Ils portent des treillis au lieu de cagoules.
Entre les
populismes et les nationalismes le point commun est la préférence nationale. La
préférence nationale n’est pas seulement une politique restrictive de
répartition des richesses. Elle est beaucoup plus. Elle dit au dernier des
derniers, aux plus démunis, culturellement, matériellement, aux plus à la
dérive, aux plus galériens, à tous ceux que les nantis appellent le peuple pour
le glorifier ou le mépriser, elle leur dit : vous n’êtes rien, mais avec
nous vous serez tout. Des étrangers vous ont dépouillé, vous maintiennent dans
la sujétion, dans le chômage. Parce que vous appartenez à la nationalité
moldave, vous qui êtes les derniers, vous serez les premiers.
Pendant une bonne
partie du vingtième siècle, le socialisme et le communisme avaient joué ce
rôle, en concurrence avec les nationalismes. Ils disaient aussi que les riches,
les nantis, les patrons, maintenaient le peuple dans la misère, et qu’en se
débarrassant des exploiteurs, le peuple accéderait au pouvoir et serait heureux. Les socialistes et les communistes ne portaient pas de cagoules car
ils attribuaient le rôle moteur à des mouvements de masse et non pas à des
comploteurs armés dont ils se méfiaient. Ils agissaient donc au grand jour.

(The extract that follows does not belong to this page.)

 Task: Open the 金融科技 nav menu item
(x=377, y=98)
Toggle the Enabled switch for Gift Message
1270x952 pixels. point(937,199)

Même quand ils arrivèrent au pouvoir et arrêtèrent et torturèrent des millions,
ils agissaient à visage découvert, leurs victimes les reconnaissaient dans la
rue quand elles étaient parfois libérées.
Dans les pays où
ils n’étaient pas au pouvoir, le socialisme militant était le grand espoir des
classes populaires. Il était l’école, l’université, le centre de formation, de
ceux qui n’allaient ni à l’école ni à l’université. Le nationalisme leur
offrait parfois des accès à la langue, la littérature, les chansons militantes
et des cagoules qui leur permettaient d’échapper à leur destin.
Pour combattre ces
dérives qui sont de réelles menaces, il ne faut rien céder, pas un pouce, dans
le combat des idées. Contre les national-populismes de droite et de gauche.
Contre l’idée que l’identité pourrait être de gauche et qu’il faut même
l’arracher à la droite. Ces mouvements s’adressent et mûrissent sur les rumeurs, les simplifications, les contre-vérités, les évidences de bazar. Ils
s’adressent à ceux qui sont les moins bien armés intellectuellement,
politiquement, culturellement, pour résister aux discours de haine.
Etre en colère.
Quand Alain Finkelkraut, qui a fait toute sa carrière à l’Ecole Polytechnique,
une école qui pendant des siècles a fermé sa porte à la moitié de l’humanité,
et continue de filtrer socialement ses élèves, n’a jamais eu un mot pour
dénoncer ce communautarisme-là, se met à trembler quand il aperçoit un voile
dans le couloir d’une université.
Résister, c’est
d’abord dire, inlassablement, que la situation des sociétés que nous
connaissons a évolué vers le mieux. Sorties de pauvreté, niveau de vie,
espérance de vie, éducation, santé, le monde va mieux et parce qu’il va mieux,
résiste et résistera toujours plus aux discours de haine préférentielle.
Résister, c’est
refuser de prendre au sérieux les élans qui s’appuient sur les ignorances, les
bêtises qu’ils soient Mélanchonistes, communistes, islamistes,
frontnationalistes.
C’est
inlassablement demander que le parti socialiste (et les autres partis)
ressemblent à la société qu’ils ont l’ambition de conduire. Et de gouverner.
Contre le cumul des mandats. Contre les évitements, les replis, les entre soi. Qu’un
syndicaliste candidat pour les élections ne soit plus un événement.